Seventeen years ago, when I was pregnant with my daughter, I was diagnosed with gestational diabetes. I assumed it would go away after delivery, as it does for many people. But it didn’t. Today, like about 1 in 3 American adults, I live with prediabetes, marked by elevated HbA1c—a quiet signal that my blood sugar regulation is off. What’s more troubling is that most people with prediabetes don’t know they have it. And the consequences aren’t trivial: about 70% of people with prediabetes eventually develop type 2 diabetes, and even before that, the spikes and swings in blood sugar can fuel inflammation, high blood pressure, cardiovascular disease, kidney damage, and more. Here’s how a recent Nature Medicine paper frames one of the challenges in its opening sentences:
Elevated postprandial glycemic responses (PPGRs) are associated with type 2 diabetes and cardiovascular disease. PPGRs to the same foods have been shown to vary between individuals, but systematic characterization of the underlying physiologic and molecular basis is lacking.
That is: we’ve known for a while that some foods spike blood sugar more than others, but we haven’t fully understood why the same food can spike one person’s glucose dramatically, while barely nudging another’s. This study took a rigorous look at that mystery. The researchers gave 55 people seven different carbohydrate-rich meals—rice, bread, potatoes, pasta, beans, grapes, and berries—and then tracked their glucose levels. They also performed an in-depth analysis of their metabolic health.
As expected, blood sugar responses to the same foods varied hugely between individuals. For example, rice produced the biggest spike in most people, but others spiked more with potatoes, bread, or even grapes. But these response patterns weren’t random—they reflected underlying physiology. People who spiked most after potatoes were often insulin resistant and had weaker beta cell function, whereas “grape-spikers” were generally more metabolically healthy. Another key insight: “mitigators” like fiber, protein, or fat—when consumed just 10 minutes before a meal—could blunt glucose spikes, but only in people with good metabolic health. For insulin-resistant individuals like me, these strategies were less effective.

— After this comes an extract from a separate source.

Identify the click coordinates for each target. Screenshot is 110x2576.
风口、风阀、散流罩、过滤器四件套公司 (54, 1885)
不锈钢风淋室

The takeaway is both sobering and empowering: glycemic responses are personal, shaped by your unique metabolic profile. Blood sugar is easy to monitor, and can expose dysfunction that traditional labs might miss. Many of us are trying to be pro-active about health – and this kind of personalized insight could be a key to staying on the right side of the tipping point.
Individual variations in glycemic responses to carbohydrates and underlying metabolic physiology
In Nature Medicine, 4 June 2025
From the groups of Tracey McLaughlin at Michael P. Snyder at the Stanford Diabetes Research Center of Stanford University.